- Tikhatar Location in Nepal
- Coordinates: 29°10′N 81°01′E﻿ / ﻿29.16°N 81.01°E
- Country: Nepal
- Zone: Seti Zone
- District: Doti District

Population (1991)
- • Total: 5,222
- Time zone: UTC+5:45 (Nepal Time)

= Tikhatar =

Tikhatar is a village development committee in Doti District in the Seti Zone of western Nepal. At the time of the 1991 Nepal census it had a population of 5222 people in 958 individual households.

==History==

This village development committee has a long history. 1814 AD, The war between Gorkha and Kingdom of Doti was fought at bank of the seti river. Malla of Budhakot, Bogtan and Shahi of Dumrakot (this VDC) fought war against Nepali Gorkha's expansion. There is a front (battle field) called Naari-Dang and reinforcement camp at Kuthakot　(most probably this place is also in this VDC. This village is the birthplace of many national level politicians and bureaucrats.
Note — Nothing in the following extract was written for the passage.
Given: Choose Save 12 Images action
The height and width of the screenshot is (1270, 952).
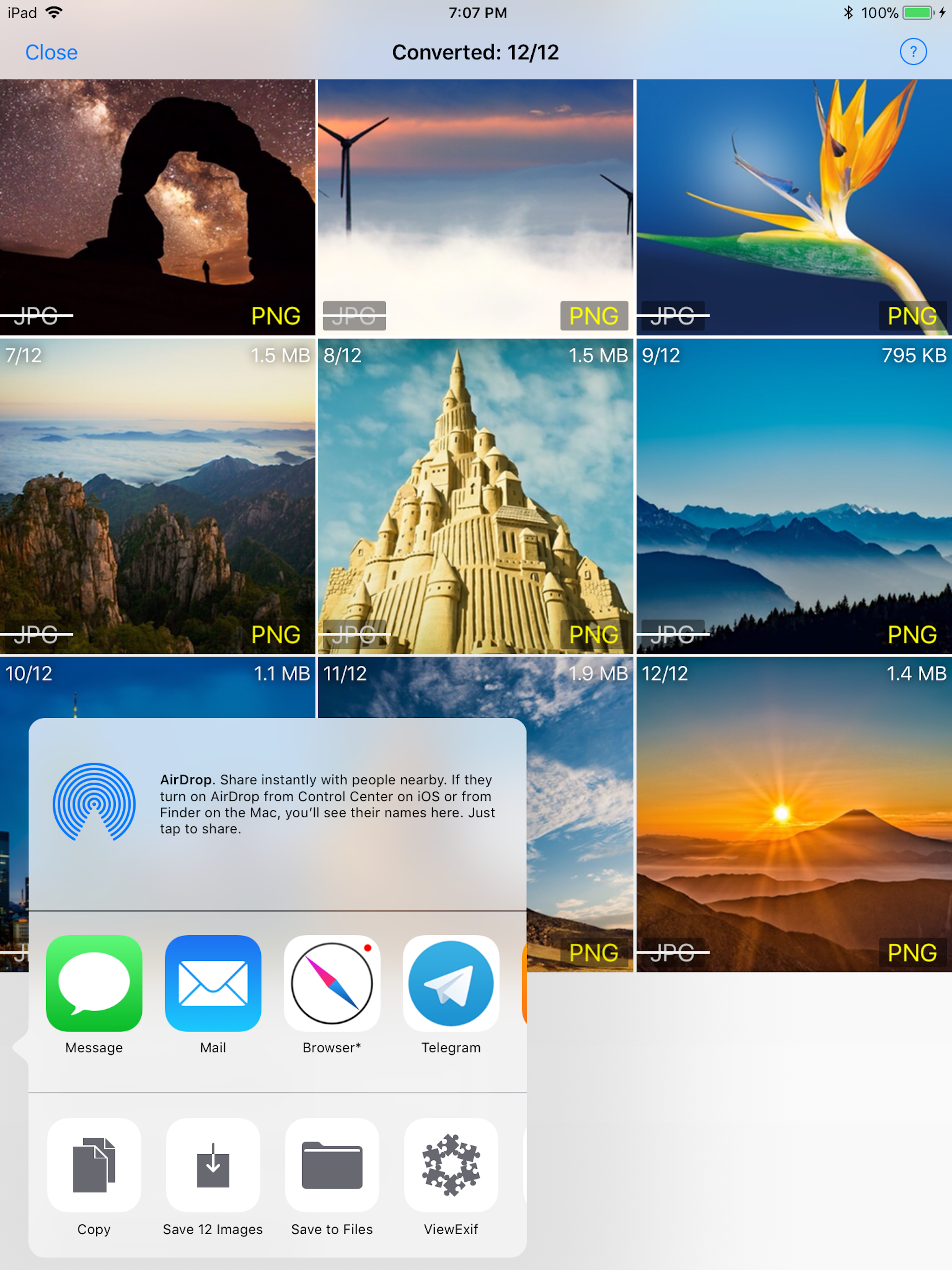Looking at the screenshot, I should (212, 1165).
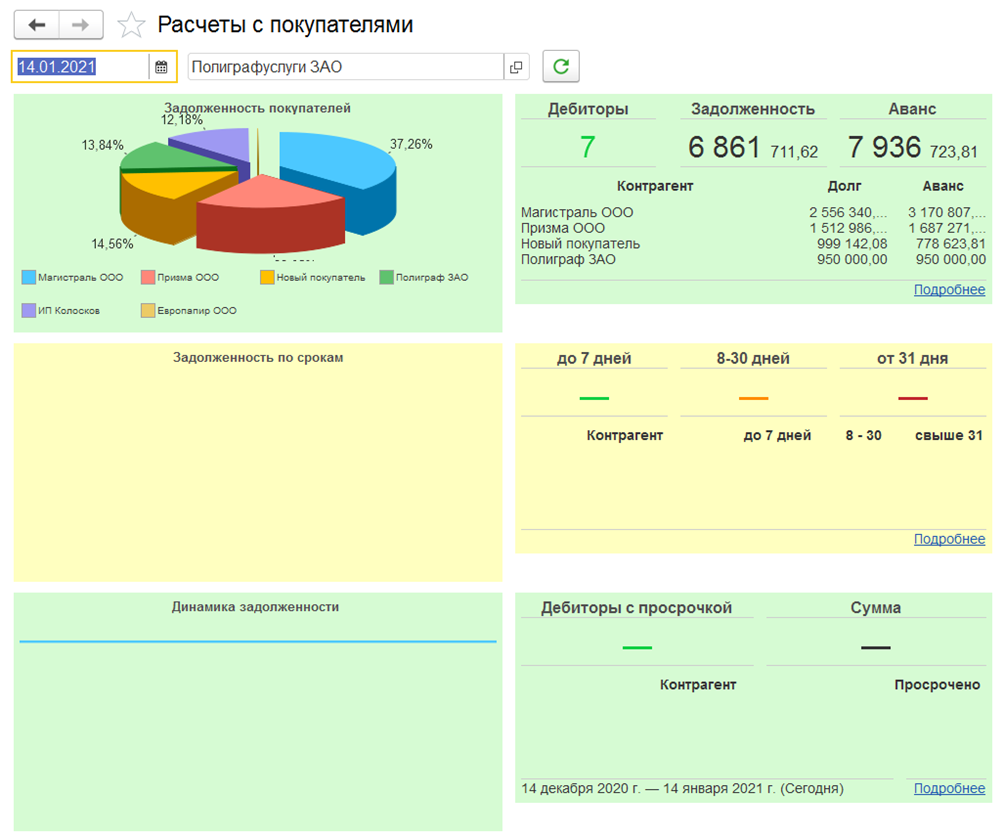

The great revolutionary leader; ex-Prime Minister Dr. K. I. Singh was born in this village. At the time of his premiership in 1956, he established the "Indra Primary School" with a donation of five thousand rupees. This is the oldest school in this area. The school is now known as “Indra Higher Secondary school” situated at Lek-gada Dumrakot.